Would the chain length also have an effect on the radical propagation?

My wild guess: 
(1) Since longer chain alcohol (e.g. methanol compared to ethanol) contains more hydrogen atom, the probability of hydrogen abstraction taking place would be higher?

The first thing that comes to mind is that you may be more likely to have several different products, for example during free radical halogenation.  Several locations for hydrogen abstraction means several possible products.  It is possible to select strongly for the product formed from the most stable radical using bromine (re: hammond postulate), but you will still get some unwanted side products.  And I personally don't know any way to get a major product which comes from a less stable radical intermediate.

I'm not sure what you mean by "the yield of radical formation."  Radicals are unstable intermediates that are almost never isolated.  Perhaps you mean would the reaction rate be faster?  Possibly yes, but the increased rate of reaction might be due to formation of unwanted products. 

Does that at least start to answer your questions?

[nanoboy]

Thanks for the answer, I've gained some better understandings of radicals from it.  Now I'll clarify better the system I'm dealing with:

Alcohol has long been known to possess a mild reducing power.  Some literatures out there have demonstrated making metal nanoparticles colloid in an alcohol matrix containing dissolved metal salts. 
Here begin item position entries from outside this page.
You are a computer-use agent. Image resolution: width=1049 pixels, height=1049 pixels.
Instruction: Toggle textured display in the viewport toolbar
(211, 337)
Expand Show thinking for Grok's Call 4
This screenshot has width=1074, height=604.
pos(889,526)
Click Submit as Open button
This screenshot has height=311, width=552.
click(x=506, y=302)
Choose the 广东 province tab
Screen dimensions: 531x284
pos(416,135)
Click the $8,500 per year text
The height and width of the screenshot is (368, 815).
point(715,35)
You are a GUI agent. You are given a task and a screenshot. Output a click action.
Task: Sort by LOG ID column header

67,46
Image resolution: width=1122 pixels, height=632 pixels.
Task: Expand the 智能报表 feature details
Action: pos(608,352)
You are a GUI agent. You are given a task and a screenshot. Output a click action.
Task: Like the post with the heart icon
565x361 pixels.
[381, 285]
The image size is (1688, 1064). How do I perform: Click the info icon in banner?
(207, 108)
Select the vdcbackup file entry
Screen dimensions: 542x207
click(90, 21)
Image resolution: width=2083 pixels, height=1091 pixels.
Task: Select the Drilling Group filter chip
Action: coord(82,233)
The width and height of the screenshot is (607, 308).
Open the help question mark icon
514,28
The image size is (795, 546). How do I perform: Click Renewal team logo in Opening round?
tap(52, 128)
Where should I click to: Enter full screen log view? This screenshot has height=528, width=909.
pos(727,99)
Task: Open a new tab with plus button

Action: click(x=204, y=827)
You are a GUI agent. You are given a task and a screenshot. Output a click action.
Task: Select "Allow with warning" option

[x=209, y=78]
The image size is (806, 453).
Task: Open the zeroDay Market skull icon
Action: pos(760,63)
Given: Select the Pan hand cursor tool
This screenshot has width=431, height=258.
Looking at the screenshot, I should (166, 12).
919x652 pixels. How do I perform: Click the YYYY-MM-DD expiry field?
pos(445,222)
Some other studies add certain polymers which contain hydroxyl end groups together into the alcohol + metal salts matrix.  The hydroxyl group has been accounted for the increased reducing power.  Heating the system can accelerate the reduction rate as well.

From my experience, by UV irradiation, the metal reduction also accelerates.  There can be a possibility that the reducing power of hydroxyl was enhanced by UV light, or some other reactions happened in the matrix that abstracts hydrogen from the polymer chain (which served as an intermediate), resulting in some radical products, which in turn reduced the dissolved metal ions?

One example of such polymers I used is poly(ethylene glycol) with a methoxy end group (-CH2CH2-OH) termination. 

So coming back to my first question here, would the chain length of the solvent (ethanol, methanol...) have an effect on the rate of radicals formation (which results in faster metal ion reduction).  I suppose the chain length of the polymer (the PEG) or the methoxy end group may well be more important to the chain length of the alcohol solvent.

Thanks again.

[spirochete]

Your question is admittedly more advanced than I'd thought, but I'm glad I could help with the basics.  Hopefully somebody else can give a full answer.